- Short problem -
Name every person and company that the court judgment below mentions.

- Passage to read -

Ajay Dabra Vs. Pyare Ram Ors.
[Civil Appeal No._of 2023 arising out of SLP (C) No. 15793 of 2019]
Ajay Dabra Vs. Sunder Singh Anr.
[Civil Appeal No._of 2023 arising out of SLP (C) No. 15848 of 2019]
Sudhanshu Dhulia, J.
1. Leave granted.
2. Both these Appeals before this Court are by the plaintiff who had filed a suit for specific performance, which was dismissed and later his First Appeal before the High Court was dismissed on the grounds of delay. We may state here that the Plaintiff/Appellant was not a party to the contract of which a specific performance was sought. The contract was executed between the defendant and a company called M/s Himalayan Ski Village Pvt. Ltd. which was for sale of an ‘agricultural land’ in Himachal Pradesh. There were two plots of land for which two different “agreements of sale” were executed, and hence two civil suits were filed.
3. In both the above appeals, there is a common challenge against order dated 17.12.2018 passed by the Single Judge of the High Court of Himachal Pradesh in CMP (M) No.75 of 2018 CMP (M) No.76 of 2018. The impugned order dismisses the delay condonation applications filed under Section 5 of the Limitation Act, 1963, declining to condone a delay of 254 days, because the reasons assigned for the condonation were not sufficient reasons for condonation of the delay. The Appellant herein had earlier filed two suits (bearing nos. 28/2012 29/2012), for specific performance which were dismissed by the District Judge, Kullu vide order dated 30.12.2016.
4. According to the Appellant the delay ought to have been condoned and his appeal should have been heard on its merits.
5. What we have here is a pure civil matter. An appeal has to be filed within the stipulated period, prescribed under the law. Belated appeals can only be condoned, when sufficient reason is shown before the court for the delay. The appellant who seeks condonation of delay therefore must explain the delay of each day. It is true that the courts should not be pedantic in their approach while condoning the delay, and explanation of each day’s delay should not be taken literally, but the fact remains that there must be a reasonable explanation for the delay.
In the present case, this delay has not been explained to the satisfaction of the court. The only reason assigned by the appellant for the delay of 254 days in filing the First Appeal was that he was not having sufficient funds to pay the court fee! This was not found to be a sufficient reason for the condonation of delay as the appellant was an affluent businessman and a hotelier.

- Available data -
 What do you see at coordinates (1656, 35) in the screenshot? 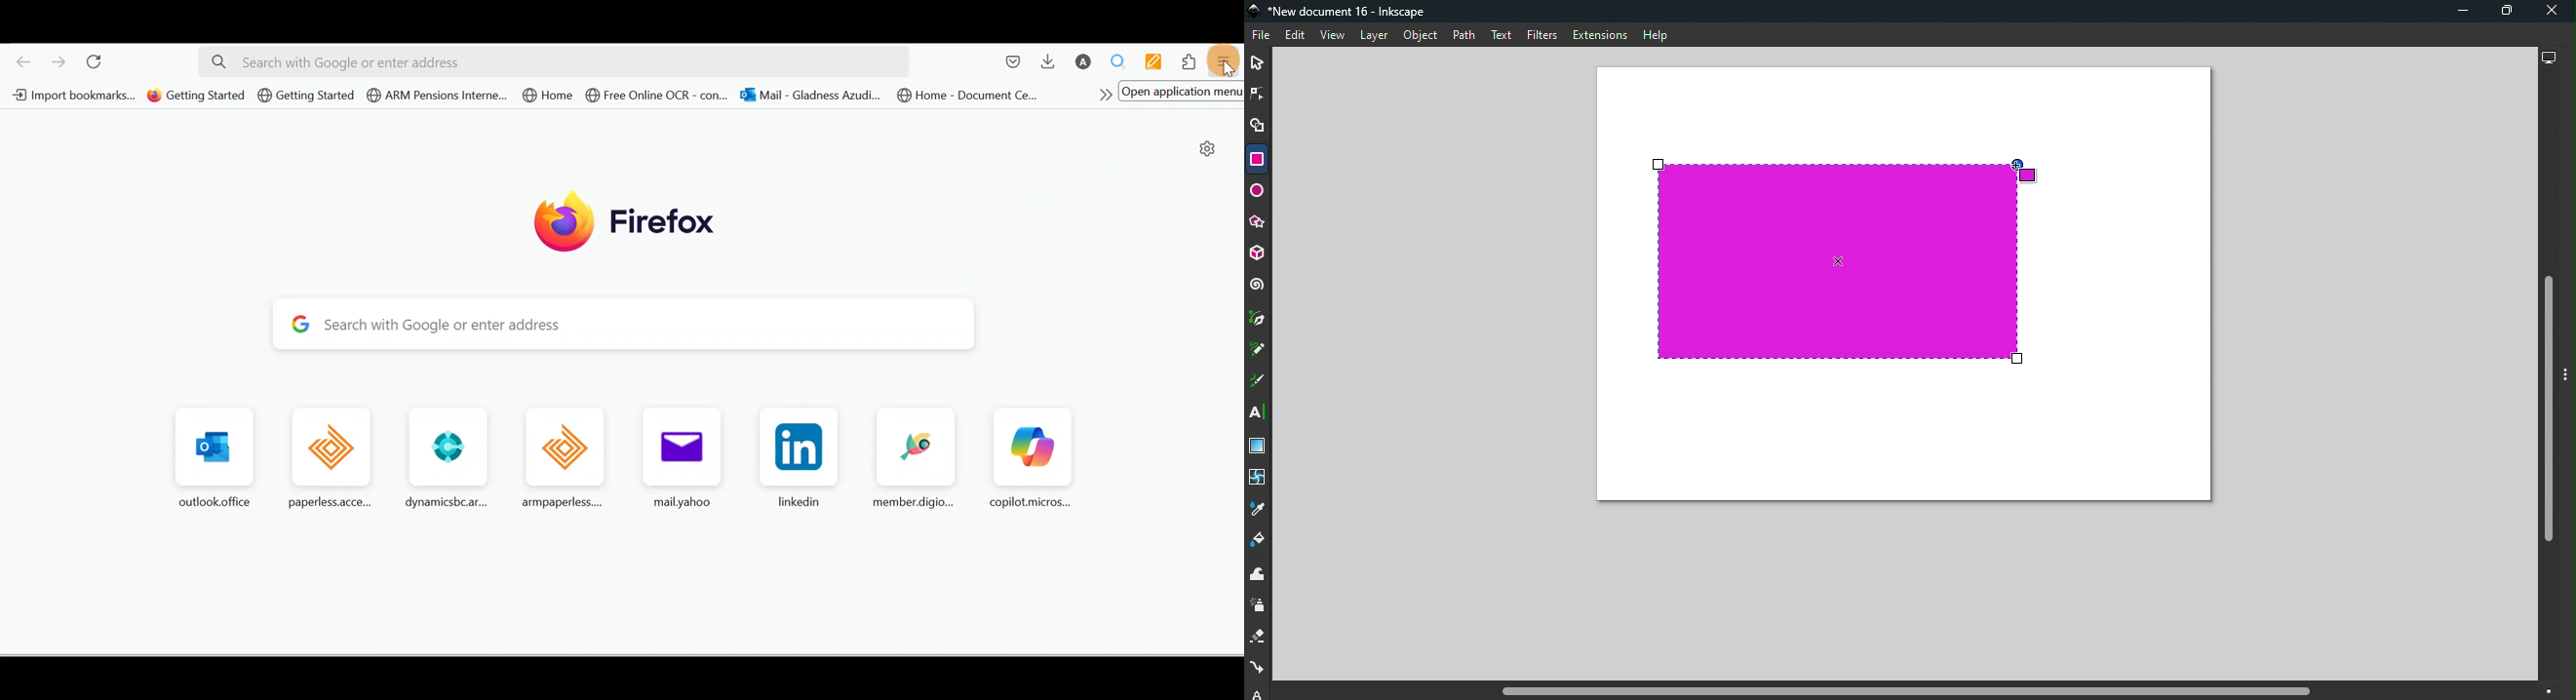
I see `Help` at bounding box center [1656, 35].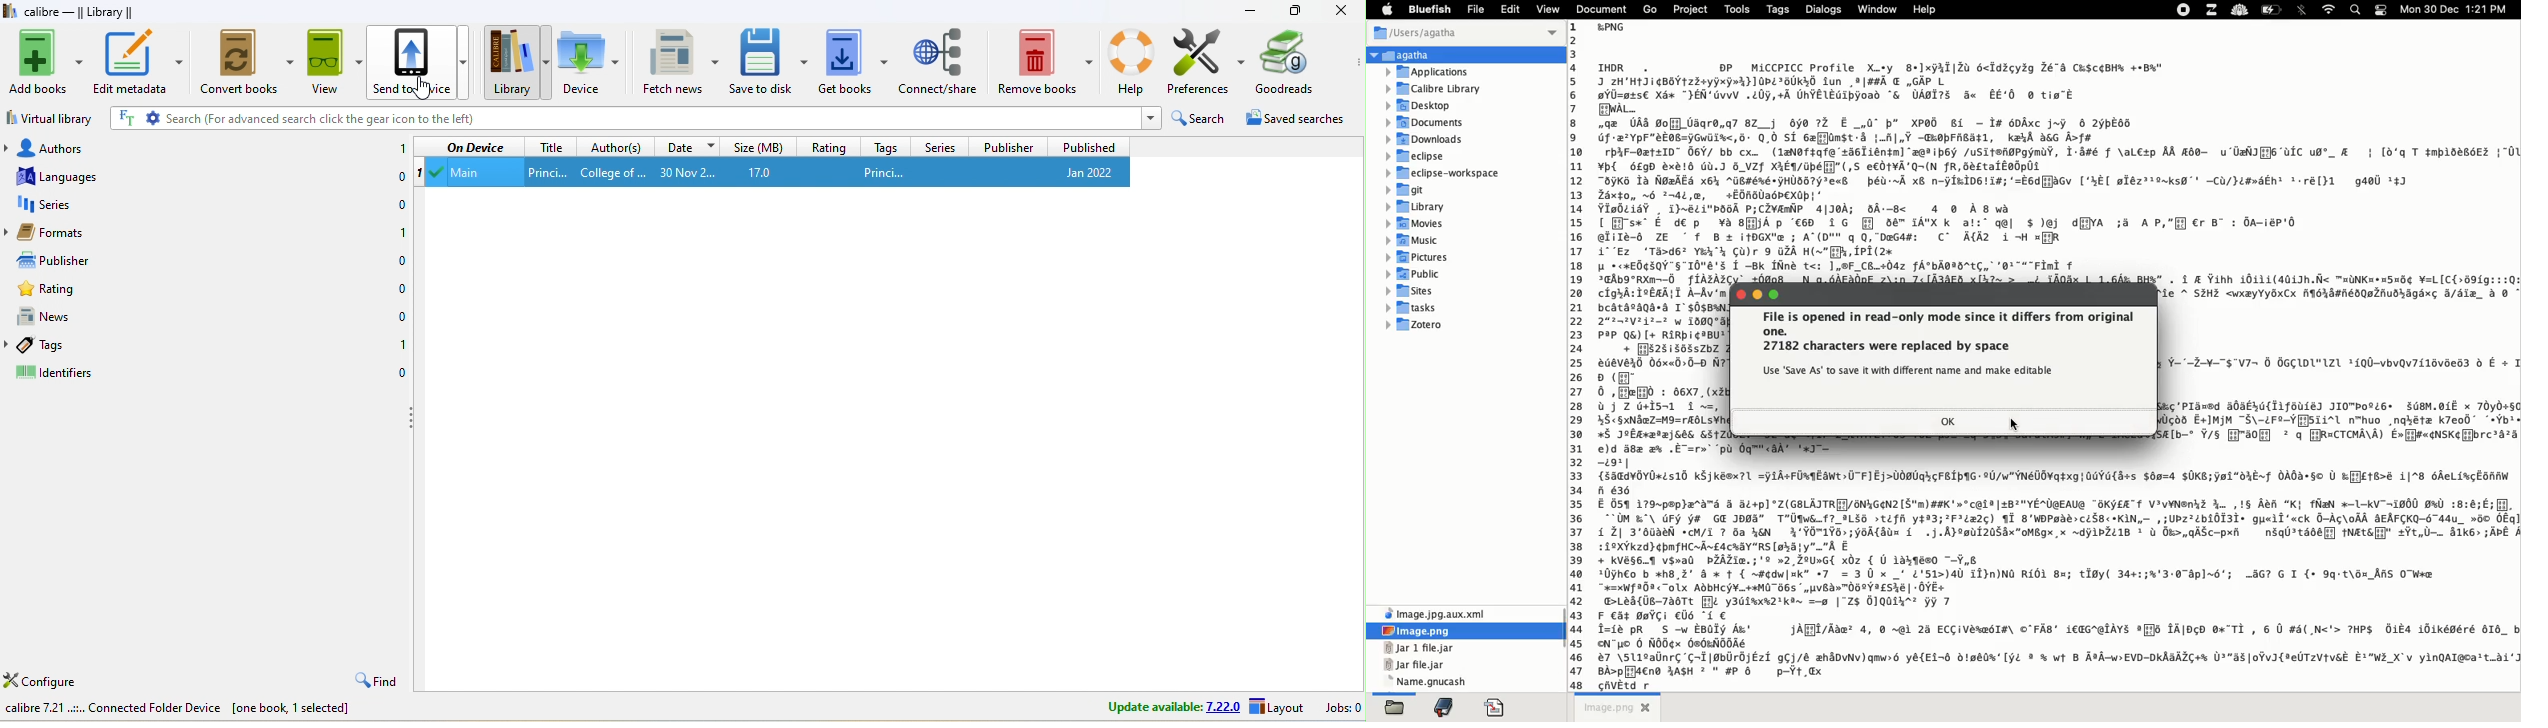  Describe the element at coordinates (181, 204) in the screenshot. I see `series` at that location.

- Finished answer -
- Ajay Dabra
- Pyare Ram
- Sunder Singh
- Sudhanshu Dhulia
- M/s Himalayan Ski Village Pvt. Ltd.